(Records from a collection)
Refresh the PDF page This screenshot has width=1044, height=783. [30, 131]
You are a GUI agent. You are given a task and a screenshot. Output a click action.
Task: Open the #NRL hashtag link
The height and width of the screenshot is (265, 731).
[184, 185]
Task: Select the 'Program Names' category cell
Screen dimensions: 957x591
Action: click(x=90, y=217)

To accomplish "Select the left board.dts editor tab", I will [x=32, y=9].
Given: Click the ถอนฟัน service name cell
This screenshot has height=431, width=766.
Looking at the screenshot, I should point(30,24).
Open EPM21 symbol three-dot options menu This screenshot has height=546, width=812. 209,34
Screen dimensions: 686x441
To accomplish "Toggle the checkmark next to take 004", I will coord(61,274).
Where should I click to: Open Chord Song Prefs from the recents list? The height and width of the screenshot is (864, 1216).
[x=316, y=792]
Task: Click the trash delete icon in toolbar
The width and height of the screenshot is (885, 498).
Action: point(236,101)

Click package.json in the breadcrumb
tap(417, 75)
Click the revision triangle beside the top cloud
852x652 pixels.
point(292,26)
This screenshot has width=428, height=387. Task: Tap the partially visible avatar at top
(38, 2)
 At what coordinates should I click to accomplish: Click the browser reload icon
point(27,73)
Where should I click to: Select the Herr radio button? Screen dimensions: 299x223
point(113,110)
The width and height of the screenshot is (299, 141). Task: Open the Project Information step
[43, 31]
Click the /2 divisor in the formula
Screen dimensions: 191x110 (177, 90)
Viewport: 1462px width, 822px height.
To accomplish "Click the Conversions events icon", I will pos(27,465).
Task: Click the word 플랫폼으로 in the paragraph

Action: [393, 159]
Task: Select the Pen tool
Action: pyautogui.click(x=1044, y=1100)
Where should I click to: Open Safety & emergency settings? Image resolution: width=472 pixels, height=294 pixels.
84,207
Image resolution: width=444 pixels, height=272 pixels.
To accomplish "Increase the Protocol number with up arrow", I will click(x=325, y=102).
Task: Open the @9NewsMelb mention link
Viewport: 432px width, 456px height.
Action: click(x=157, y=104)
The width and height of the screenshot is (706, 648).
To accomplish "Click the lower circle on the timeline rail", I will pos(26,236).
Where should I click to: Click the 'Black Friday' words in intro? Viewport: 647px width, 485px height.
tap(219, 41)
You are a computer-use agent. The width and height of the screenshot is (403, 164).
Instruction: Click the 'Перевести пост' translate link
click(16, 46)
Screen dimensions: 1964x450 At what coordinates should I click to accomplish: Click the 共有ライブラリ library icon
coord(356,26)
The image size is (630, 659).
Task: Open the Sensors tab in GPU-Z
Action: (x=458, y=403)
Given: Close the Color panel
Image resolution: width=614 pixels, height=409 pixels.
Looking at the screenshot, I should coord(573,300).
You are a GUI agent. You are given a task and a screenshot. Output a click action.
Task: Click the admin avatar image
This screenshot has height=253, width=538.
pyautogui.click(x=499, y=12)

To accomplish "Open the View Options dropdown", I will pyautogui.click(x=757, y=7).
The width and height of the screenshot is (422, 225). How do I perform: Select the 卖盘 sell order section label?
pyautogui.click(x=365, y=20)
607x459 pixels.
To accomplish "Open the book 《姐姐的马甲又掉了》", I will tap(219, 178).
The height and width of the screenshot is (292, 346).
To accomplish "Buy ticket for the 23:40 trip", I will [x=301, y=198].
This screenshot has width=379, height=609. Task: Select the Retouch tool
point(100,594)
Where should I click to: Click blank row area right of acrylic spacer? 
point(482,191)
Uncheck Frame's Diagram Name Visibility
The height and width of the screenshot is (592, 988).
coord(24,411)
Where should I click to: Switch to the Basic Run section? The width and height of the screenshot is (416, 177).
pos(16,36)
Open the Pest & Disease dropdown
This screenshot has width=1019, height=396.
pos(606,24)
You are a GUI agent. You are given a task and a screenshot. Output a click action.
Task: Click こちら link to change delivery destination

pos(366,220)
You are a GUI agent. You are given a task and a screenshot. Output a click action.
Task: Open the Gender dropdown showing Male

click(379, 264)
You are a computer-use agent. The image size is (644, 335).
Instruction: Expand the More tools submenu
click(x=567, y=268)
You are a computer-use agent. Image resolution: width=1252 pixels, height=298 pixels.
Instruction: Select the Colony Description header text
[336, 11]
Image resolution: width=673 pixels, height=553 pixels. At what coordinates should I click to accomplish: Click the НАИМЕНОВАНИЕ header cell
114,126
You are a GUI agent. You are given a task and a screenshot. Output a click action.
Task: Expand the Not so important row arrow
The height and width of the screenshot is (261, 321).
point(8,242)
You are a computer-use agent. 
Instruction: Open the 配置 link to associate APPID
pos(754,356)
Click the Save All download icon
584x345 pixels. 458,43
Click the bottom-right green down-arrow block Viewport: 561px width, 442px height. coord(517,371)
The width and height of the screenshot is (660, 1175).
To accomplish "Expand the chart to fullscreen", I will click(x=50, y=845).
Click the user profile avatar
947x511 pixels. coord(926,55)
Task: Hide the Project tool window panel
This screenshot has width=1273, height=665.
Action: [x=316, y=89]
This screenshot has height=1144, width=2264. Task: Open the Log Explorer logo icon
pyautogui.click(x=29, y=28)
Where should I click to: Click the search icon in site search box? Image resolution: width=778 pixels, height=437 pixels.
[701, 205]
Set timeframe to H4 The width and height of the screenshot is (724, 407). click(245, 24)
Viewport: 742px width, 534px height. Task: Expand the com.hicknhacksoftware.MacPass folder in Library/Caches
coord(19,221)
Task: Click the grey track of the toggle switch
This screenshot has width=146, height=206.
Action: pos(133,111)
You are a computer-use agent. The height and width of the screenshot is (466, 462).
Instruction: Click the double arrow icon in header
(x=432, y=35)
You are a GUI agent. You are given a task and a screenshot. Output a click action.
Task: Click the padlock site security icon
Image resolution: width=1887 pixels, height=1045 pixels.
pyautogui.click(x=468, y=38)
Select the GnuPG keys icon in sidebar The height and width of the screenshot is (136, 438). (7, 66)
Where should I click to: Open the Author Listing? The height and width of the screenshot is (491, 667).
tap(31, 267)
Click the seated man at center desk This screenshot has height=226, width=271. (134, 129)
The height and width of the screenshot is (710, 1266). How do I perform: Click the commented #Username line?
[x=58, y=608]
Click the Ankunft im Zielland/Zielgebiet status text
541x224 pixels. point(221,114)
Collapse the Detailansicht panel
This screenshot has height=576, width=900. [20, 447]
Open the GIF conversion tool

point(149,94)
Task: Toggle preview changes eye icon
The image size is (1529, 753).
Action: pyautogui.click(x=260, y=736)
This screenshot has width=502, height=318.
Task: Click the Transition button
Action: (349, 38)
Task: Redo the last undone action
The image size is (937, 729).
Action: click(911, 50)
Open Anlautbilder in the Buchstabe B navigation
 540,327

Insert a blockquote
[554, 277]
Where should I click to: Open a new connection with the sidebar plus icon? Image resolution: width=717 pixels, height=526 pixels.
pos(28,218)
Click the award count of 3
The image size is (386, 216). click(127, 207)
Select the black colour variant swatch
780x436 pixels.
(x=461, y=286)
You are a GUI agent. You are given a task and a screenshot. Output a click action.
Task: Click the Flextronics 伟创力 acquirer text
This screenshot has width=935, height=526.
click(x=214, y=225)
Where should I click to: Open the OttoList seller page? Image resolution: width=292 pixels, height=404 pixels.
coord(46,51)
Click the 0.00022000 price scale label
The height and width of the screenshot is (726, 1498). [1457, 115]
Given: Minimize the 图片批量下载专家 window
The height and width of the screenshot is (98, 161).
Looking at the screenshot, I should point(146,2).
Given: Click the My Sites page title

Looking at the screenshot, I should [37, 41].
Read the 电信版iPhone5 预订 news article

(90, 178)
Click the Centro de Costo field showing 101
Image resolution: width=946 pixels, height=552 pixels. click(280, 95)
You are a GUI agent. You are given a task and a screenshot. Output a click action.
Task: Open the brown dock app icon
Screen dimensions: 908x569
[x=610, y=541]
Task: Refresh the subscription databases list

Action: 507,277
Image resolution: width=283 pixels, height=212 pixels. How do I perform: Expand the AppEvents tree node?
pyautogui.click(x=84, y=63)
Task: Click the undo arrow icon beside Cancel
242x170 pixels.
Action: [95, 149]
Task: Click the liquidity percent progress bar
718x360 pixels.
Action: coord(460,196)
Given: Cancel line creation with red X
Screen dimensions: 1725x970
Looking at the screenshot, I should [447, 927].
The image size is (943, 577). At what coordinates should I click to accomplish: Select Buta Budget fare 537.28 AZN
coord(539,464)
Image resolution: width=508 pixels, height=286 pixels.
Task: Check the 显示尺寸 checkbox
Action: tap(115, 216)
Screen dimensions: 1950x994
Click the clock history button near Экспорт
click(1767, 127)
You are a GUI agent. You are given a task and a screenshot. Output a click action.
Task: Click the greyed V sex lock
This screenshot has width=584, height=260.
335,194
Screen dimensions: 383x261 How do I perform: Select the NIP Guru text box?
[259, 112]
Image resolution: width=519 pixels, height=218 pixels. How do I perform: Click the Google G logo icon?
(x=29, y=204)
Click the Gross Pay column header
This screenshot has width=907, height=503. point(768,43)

**Your instructions**
Quote the lines of the data above from the line with "Task: Open the @9NewsMelb mention link" to the line with "I will pos(26,236).", both included.

**Written solution**
Task: Open the @9NewsMelb mention link
Viewport: 432px width, 456px height.
Action: click(x=157, y=104)
The width and height of the screenshot is (706, 648).
To accomplish "Click the lower circle on the timeline rail", I will pos(26,236).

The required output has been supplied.